The Home by Judith Sonnet

Paperback - eBook - Audiobook

THE HOME

In the early '60s, in a seemingly more "innocent" time, a group of teenagers were lured into a supposedly haunted house. The place on Sycamore Lane has a morbid history, but that's just hearsay and rumor, isn't it?

THE HOME

His name was Robbie Miller, and he was a killer. Driven mad by the THING that lived in The Home, he now exists to serve. He'll do whatever the creature that calls itself Mr. Friendlyman asks . . . He'll even become a ghost . . .

THE HOME

Now, decades later and much older, they are returning to The Home. A retired fantasy writer, A doting grandfather, and a mysterious old woman who seems to know things she should not . . .

THE HOME

A dark storm is brewing over this wicked house. A storm that will break down the very fabric of reality. A storm that demands blood and sacrifice, and feeds on the ghosts of anyone who dies within it's premises.

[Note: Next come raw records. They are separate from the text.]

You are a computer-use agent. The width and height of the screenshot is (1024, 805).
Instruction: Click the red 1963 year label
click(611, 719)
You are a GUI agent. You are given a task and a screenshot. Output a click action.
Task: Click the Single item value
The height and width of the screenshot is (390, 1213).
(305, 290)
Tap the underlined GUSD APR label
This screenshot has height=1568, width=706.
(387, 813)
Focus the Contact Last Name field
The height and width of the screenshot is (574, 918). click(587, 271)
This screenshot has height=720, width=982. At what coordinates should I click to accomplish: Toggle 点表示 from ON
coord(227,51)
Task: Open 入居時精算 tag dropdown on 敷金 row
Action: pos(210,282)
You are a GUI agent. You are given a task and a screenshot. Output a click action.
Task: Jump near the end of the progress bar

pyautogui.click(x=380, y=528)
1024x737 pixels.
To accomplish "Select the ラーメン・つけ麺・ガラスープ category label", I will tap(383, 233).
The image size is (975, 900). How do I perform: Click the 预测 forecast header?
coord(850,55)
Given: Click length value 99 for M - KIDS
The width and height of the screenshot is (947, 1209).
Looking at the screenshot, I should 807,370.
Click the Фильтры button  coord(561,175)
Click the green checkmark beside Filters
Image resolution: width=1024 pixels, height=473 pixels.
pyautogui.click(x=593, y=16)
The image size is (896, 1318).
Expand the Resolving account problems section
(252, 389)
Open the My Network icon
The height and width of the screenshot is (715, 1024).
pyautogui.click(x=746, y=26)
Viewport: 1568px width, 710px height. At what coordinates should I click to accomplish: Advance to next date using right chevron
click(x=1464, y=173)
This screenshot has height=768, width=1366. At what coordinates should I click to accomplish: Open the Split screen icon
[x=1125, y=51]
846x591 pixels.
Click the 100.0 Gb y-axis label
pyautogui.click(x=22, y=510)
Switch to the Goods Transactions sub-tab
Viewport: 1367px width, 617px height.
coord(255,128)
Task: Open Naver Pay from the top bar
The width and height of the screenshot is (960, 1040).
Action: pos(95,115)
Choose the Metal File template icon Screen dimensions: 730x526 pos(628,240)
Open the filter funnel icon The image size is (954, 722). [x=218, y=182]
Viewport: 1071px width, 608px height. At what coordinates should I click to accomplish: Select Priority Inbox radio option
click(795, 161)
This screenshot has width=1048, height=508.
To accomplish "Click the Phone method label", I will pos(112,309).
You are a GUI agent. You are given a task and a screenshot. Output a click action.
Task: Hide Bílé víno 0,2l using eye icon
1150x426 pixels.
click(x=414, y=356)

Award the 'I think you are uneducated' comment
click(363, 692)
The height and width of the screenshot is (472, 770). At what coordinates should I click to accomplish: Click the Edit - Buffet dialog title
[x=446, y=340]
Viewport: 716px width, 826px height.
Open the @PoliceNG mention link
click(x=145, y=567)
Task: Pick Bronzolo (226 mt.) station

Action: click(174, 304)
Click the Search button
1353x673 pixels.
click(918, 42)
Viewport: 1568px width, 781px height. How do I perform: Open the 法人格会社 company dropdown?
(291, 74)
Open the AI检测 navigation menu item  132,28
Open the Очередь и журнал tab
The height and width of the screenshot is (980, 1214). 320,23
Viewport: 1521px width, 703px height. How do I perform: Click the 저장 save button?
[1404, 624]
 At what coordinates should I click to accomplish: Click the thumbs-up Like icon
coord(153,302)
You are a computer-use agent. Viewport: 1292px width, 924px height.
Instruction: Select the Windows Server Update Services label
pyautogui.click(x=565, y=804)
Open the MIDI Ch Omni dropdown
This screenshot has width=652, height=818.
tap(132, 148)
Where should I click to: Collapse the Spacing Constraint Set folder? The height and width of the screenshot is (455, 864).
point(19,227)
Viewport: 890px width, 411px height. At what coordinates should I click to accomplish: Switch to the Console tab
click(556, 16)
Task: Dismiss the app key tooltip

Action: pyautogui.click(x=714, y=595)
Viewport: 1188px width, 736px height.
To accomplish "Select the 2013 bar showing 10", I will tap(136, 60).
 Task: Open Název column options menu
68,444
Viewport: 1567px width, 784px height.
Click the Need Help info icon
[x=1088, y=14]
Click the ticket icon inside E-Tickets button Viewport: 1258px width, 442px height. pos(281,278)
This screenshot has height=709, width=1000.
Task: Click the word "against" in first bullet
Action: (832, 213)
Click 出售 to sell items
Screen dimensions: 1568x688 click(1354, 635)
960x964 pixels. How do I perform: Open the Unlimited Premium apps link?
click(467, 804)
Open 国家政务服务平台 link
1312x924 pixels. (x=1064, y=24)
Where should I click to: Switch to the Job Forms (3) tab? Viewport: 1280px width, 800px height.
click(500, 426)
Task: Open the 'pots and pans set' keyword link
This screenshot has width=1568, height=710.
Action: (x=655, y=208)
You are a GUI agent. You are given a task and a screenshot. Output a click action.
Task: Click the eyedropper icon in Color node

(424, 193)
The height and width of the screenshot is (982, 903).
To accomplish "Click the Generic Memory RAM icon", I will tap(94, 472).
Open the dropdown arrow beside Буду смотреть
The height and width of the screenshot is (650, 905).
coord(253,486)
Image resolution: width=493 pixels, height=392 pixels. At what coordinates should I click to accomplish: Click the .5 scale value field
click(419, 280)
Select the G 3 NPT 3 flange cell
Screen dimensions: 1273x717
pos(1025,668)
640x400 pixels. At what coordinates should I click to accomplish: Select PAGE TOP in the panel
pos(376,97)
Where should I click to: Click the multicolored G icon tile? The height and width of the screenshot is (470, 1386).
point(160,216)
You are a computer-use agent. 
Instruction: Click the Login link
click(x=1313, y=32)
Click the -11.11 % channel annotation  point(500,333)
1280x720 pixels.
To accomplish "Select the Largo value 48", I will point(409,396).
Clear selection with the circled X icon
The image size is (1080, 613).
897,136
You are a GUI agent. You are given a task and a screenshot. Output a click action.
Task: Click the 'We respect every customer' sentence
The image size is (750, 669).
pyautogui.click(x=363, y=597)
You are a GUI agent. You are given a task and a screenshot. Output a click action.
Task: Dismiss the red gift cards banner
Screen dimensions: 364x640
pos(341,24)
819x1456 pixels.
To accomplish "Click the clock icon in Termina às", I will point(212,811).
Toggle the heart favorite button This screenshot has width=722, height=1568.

In the space of a very short time, Judith Sonnet carved a swath through the ranks of Extreme Horror, rising to the top as one of the most popular writers in the subgenre, and deservedly so. Her work in that regard is relentless, repulsive, and so far over-the-top that she makes Edward Lee’s stuff read like a Disney storybook. She also gave the stories serious emotional stakes and realistic characters, on par with Wrath James White. She earned the accolades and praise ten-fold. For some writers, that would be enough. She could have eventually built up an Extreme Horror backlist and made a decent living or at least had a reliable secondary income stream giving the people what they want.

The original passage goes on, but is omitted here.